:: Aim of the exercise ::
Print each line once more, unchanged, from the line holding "How do I perform: Open" to the end of the listing below.

:: Information shown ::
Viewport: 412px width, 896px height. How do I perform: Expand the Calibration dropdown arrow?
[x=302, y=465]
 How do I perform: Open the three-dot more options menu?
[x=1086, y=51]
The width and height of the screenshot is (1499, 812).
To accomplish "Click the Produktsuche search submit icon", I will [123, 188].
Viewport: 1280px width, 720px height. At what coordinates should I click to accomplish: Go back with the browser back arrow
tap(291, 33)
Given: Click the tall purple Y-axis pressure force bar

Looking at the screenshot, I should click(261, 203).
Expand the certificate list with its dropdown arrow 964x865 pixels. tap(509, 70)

:: Task output ::
 How do I perform: Open the three-dot more options menu?
[x=1086, y=51]
The width and height of the screenshot is (1499, 812).
To accomplish "Click the Produktsuche search submit icon", I will [123, 188].
Viewport: 1280px width, 720px height. At what coordinates should I click to accomplish: Go back with the browser back arrow
tap(291, 33)
Given: Click the tall purple Y-axis pressure force bar

Looking at the screenshot, I should click(261, 203).
Expand the certificate list with its dropdown arrow 964x865 pixels. tap(509, 70)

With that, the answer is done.